-- TASK INSTRUCTIONS --
Repeat, exactly as written, the line containing "Lichide vs Capsule (479, 114)" and each line after it through the end of the data.
───── INPUT DATA ─────
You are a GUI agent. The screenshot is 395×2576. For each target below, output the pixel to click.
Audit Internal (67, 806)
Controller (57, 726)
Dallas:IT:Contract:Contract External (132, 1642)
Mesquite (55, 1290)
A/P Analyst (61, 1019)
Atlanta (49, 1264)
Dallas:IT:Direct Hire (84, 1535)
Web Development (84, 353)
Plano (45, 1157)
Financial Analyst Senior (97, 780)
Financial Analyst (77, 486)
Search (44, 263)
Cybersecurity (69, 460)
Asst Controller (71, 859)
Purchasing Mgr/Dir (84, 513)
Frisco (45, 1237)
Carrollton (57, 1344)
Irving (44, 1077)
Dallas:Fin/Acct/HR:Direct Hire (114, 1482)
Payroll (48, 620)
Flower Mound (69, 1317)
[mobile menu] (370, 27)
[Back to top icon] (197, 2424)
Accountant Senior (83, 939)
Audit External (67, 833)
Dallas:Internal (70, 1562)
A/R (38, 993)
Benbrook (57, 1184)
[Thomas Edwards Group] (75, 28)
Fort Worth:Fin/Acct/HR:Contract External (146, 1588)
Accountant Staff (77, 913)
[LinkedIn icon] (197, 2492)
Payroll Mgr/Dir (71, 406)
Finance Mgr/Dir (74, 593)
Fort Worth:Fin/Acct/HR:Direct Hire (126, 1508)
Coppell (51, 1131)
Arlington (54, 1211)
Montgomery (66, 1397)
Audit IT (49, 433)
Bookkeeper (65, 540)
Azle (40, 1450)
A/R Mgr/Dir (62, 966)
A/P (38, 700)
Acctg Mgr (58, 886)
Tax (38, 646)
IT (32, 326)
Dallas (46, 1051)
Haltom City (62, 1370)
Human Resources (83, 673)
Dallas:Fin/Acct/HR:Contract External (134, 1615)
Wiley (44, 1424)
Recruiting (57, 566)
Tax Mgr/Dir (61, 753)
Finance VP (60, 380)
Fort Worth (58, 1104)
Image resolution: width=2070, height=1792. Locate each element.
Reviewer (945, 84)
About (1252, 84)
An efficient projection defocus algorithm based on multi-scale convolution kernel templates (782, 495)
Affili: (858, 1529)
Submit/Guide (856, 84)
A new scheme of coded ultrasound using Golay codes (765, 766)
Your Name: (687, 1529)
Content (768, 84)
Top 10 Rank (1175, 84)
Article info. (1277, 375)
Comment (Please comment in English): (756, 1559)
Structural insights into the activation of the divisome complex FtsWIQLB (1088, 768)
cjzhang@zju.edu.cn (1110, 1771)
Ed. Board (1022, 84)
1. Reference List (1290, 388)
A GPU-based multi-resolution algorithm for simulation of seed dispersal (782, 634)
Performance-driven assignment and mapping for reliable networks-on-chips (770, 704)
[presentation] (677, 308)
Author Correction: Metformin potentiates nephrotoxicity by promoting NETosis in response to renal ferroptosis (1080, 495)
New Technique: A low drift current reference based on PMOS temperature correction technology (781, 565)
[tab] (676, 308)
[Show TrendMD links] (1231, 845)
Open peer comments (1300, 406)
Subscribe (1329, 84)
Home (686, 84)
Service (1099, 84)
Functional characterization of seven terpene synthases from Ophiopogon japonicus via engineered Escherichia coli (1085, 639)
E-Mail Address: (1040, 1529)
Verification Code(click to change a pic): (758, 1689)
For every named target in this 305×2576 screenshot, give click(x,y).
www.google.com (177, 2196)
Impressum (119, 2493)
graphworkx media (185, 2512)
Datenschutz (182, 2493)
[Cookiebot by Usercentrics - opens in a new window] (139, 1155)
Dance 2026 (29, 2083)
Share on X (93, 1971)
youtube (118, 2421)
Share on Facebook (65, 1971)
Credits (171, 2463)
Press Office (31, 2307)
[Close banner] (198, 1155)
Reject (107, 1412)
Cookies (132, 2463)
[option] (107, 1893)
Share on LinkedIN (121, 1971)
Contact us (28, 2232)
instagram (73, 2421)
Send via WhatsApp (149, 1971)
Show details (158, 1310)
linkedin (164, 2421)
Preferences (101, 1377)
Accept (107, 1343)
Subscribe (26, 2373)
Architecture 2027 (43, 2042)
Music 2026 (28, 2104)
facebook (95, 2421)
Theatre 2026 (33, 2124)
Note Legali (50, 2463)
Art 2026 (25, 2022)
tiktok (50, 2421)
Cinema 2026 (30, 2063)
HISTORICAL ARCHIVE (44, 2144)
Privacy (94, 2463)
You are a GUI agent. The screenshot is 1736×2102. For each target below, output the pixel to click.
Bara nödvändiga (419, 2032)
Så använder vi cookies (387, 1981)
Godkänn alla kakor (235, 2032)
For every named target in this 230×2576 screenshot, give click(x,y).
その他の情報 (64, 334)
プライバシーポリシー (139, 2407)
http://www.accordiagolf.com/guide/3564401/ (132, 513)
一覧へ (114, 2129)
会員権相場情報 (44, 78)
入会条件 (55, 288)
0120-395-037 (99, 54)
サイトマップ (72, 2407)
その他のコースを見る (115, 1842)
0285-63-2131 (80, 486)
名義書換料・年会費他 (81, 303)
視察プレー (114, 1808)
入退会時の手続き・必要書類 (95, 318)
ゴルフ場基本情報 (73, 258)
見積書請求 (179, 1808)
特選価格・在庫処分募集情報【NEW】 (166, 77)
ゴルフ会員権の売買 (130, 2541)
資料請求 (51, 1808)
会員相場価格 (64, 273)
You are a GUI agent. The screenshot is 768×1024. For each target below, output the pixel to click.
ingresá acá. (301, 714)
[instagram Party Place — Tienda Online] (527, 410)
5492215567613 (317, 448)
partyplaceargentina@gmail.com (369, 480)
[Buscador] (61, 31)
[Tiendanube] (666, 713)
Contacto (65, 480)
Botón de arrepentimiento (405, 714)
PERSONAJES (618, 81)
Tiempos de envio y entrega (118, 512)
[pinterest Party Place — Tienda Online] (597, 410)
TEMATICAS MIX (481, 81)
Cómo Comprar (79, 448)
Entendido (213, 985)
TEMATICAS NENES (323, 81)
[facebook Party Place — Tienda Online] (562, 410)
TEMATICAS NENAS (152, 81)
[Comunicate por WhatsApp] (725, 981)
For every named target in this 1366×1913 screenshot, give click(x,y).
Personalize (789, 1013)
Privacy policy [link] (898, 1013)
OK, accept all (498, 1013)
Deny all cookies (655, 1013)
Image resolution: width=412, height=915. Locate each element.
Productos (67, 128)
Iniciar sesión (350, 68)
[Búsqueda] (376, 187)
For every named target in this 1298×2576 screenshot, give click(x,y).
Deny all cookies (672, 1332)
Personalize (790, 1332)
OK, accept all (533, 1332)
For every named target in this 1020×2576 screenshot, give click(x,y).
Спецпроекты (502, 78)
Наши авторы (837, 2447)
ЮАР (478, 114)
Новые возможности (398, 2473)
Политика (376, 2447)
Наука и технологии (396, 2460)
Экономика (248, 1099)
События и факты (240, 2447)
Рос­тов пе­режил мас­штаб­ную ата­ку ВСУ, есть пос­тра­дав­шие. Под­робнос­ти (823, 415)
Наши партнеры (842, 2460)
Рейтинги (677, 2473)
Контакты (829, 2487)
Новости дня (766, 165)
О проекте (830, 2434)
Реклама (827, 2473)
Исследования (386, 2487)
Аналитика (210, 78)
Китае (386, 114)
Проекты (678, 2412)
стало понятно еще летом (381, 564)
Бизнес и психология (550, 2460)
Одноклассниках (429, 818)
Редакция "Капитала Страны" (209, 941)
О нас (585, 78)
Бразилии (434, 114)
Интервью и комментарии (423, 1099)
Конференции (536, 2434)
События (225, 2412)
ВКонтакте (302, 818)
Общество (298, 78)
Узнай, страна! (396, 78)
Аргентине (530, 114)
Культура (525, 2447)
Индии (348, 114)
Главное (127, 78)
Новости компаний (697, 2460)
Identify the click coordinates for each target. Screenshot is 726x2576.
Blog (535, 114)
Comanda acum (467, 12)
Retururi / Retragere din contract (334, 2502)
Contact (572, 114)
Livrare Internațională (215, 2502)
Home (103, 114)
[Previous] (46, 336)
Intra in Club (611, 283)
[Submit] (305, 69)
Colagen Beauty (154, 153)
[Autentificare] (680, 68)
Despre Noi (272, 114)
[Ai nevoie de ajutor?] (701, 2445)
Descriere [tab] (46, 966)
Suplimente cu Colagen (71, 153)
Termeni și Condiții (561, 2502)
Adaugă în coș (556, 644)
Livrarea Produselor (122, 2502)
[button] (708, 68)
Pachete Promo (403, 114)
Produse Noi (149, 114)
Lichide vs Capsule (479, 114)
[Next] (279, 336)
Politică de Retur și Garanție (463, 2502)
─────
-- TASK SOLUTION --
Lichide vs Capsule (479, 114)
[Next] (279, 336)
Politică de Retur și Garanție (463, 2502)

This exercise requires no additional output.